**Bulk RNAseq** data analysis workflow includes the following steps:

1. Quality control by [FastQC](https://www.bioinformatics.babraham.ac.uk/projects/fastqc/)
2. Trimming of bad quality reads with [TrimGalore](https://www.bioinformatics.babraham.ac.uk/projects/trim_galore/)
3. Alignment with [STAR](https://github.com/alexdobin/STAR)

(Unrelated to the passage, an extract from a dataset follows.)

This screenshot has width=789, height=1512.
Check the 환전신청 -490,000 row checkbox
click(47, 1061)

    <details><summary>Running command</summary>
            "STAR " +
            "--runThreadN {threads} " +
            "--genomeDir {input.genome} " +
            "--readFilesIn {params.trim_seq} " +
            "--outSAMstrandField intronMotif " +
            "--outFileNamePrefix {params.aln_seq_prefix} " +
            "--outSAMtype BAM SortedByCoordinate " +
            "--outSAMmultNmax 1 " +
            "--outFilterMismatchNmax 10 " +
            "--outReadsUnmapped Fastx " +
            "--readFilesCommand zcat "
    </details>
4. Gene expression quantification with [FeatureCounts](https://academic.oup.com/bioinformatics/article/30/7/923/232889)

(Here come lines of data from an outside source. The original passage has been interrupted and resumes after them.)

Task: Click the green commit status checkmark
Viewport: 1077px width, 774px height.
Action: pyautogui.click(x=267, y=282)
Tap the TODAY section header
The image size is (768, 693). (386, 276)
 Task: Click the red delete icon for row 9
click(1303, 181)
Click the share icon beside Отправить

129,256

    <details><summary>Running command</summary>
            "featureCounts " +
            "-a {input.annot} " +
            "-o {output.fcount} " +
            "-g gene_name " +
            "-p -B -C " +
            "-s {params.strand} " +
            "--minOverlap 10 " +
            "-T {threads} " +
            "{input.bams} "
    </details>
5. Differential Expression analysis with [Deseq2](https://bioconductor.org/packages/release/bioc/html/DESeq2.html) and [edgeR](https://doi.org/10.1093/bioinformatics/btp616).  

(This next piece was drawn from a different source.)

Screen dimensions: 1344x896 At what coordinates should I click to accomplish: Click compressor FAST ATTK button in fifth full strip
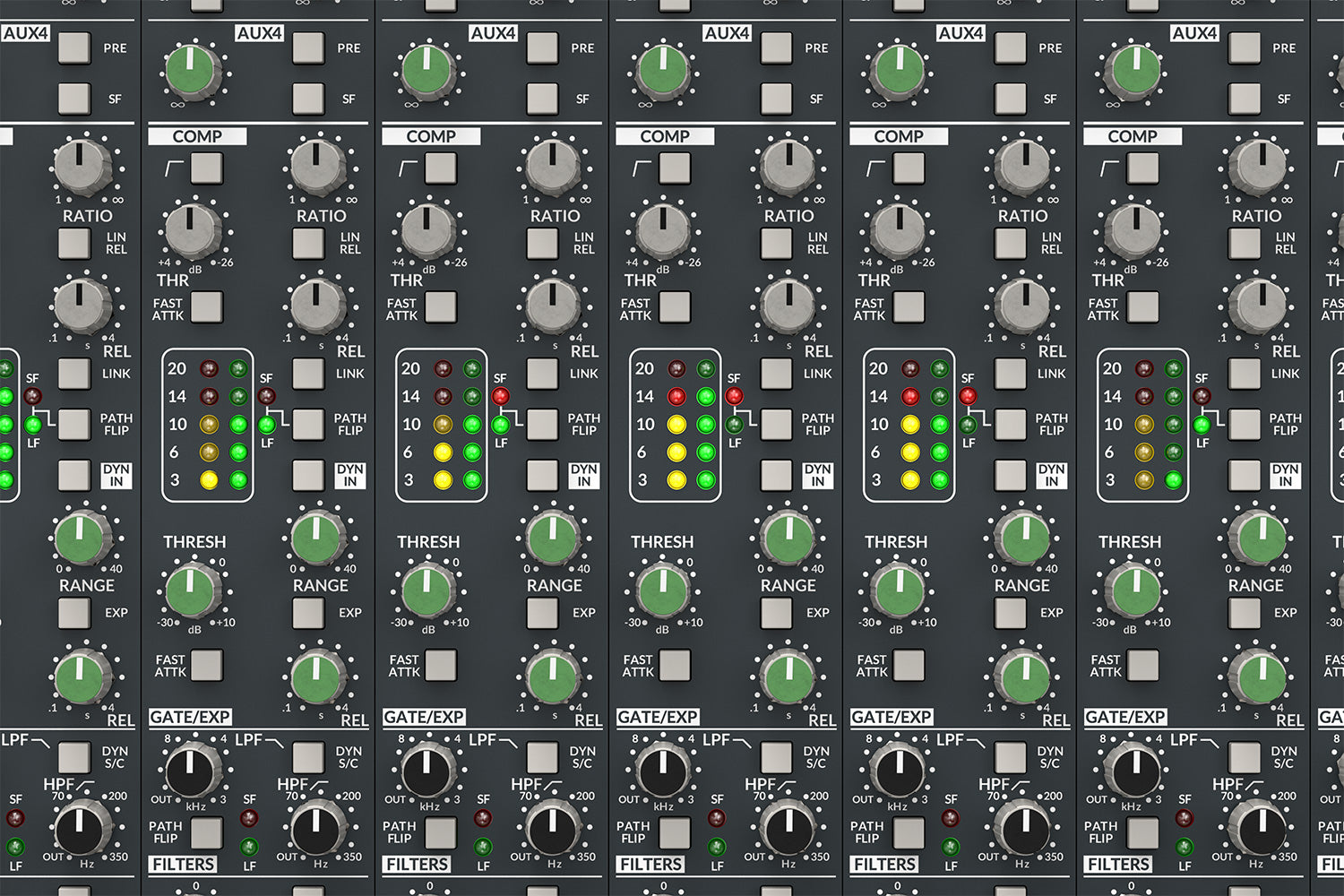(x=1142, y=306)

For Thal vs HD comparison intra population (HSC or MPP - n = 2) we used the simple design with counts ~ condition, whereas for assessing differencies between Thal and HD in HSC and MPP togheter we included the celltype covariate : count ~ celltype + condition. Genes with an FDR < 0.05 or < 0.001 were considered DEGs for intra population comparisons and combined (HSC + MPP) with covariate respectively.

6. Downstream analysis

We performed Over Representation Analyses (ORA) and Gene Set Enrichment Analyses (GSEA) using R/Bioconductor package [clusterProfiler](https://bioconductor.org/packages/release/bioc/html/clusterProfiler.html) (v.3.8.1). Pre-ranked gene list according to log2FC was used to perform Gene Set Enrichment Analysis (GSEA). Terms with adjusted p-value (Benjiamini-Hochber correction) less than 0.05 were considered significantly enriched.